> [TASK PROMPT]
Begin your copy at the line that holds "Image resolution: width=515" and carry it through the final line of the data, writing out each line exactly and omitting pictures.
(SUPPLIED RECORDS begins)
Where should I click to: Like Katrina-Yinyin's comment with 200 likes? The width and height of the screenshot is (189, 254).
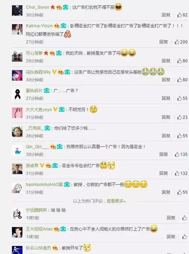pyautogui.click(x=177, y=42)
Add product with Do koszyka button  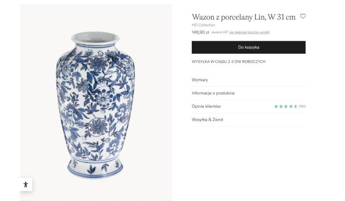pos(248,47)
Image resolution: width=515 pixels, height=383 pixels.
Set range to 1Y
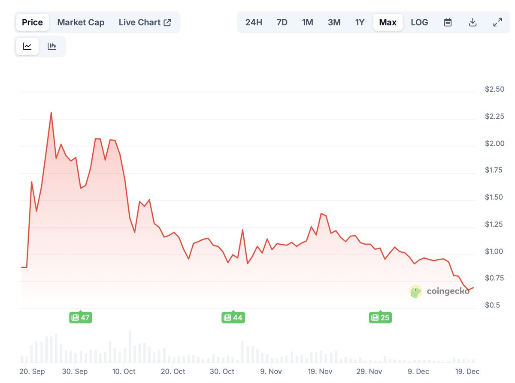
(SUPPLIED RECORDS ends)
> [PROBLEM SOLUTION]
Image resolution: width=515 pixels, height=383 pixels.
Set range to 1Y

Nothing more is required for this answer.